[What this task involves] Reproduce verbatim all of the data given below, but do not carry over the images.

(Stored entries)

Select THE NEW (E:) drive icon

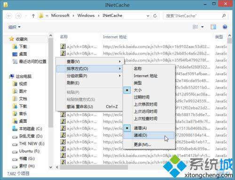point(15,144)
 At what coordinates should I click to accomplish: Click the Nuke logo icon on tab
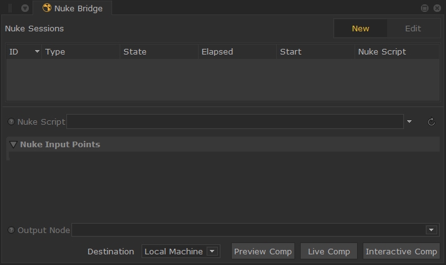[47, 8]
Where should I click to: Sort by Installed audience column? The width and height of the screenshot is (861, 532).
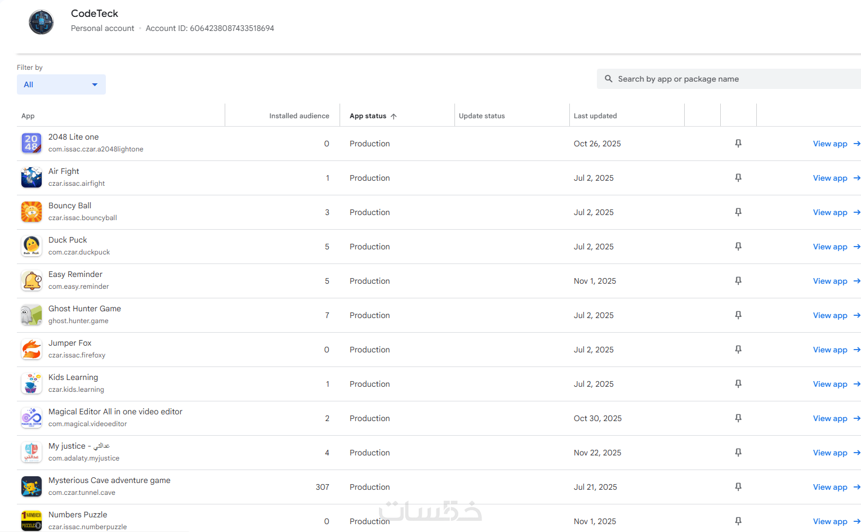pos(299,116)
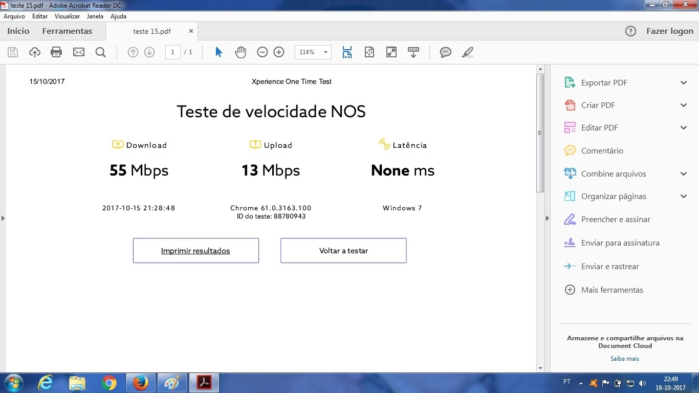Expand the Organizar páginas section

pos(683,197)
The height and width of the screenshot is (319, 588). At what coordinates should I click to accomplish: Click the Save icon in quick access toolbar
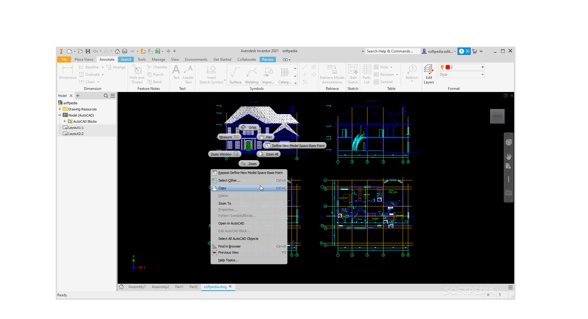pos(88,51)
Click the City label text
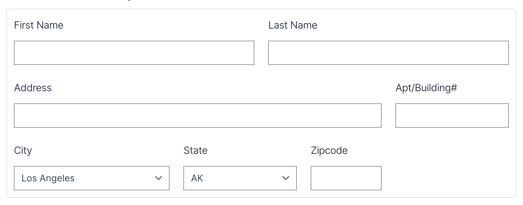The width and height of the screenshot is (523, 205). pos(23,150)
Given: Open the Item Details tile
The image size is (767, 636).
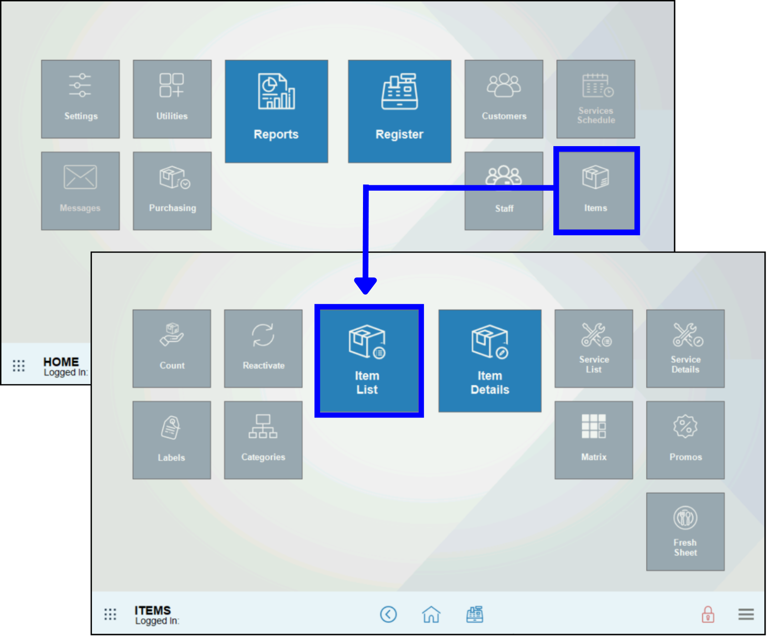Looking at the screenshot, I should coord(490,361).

[Answer area]
Select THE NEW (E:) drive icon

point(15,144)
 At what coordinates should I click to accomplish: Click the Nuke logo icon on tab
[47, 8]
Where should I click to: Sort by Installed audience column? The width and height of the screenshot is (861, 532).
pos(299,116)
Expand the Organizar páginas section

pos(683,197)
The height and width of the screenshot is (319, 588). At what coordinates should I click to accomplish: Click the Save icon in quick access toolbar
pos(88,51)
Click the City label text
The width and height of the screenshot is (523, 205). pos(23,150)
Given: Open the Item Details tile
The image size is (767, 636).
Looking at the screenshot, I should coord(490,361).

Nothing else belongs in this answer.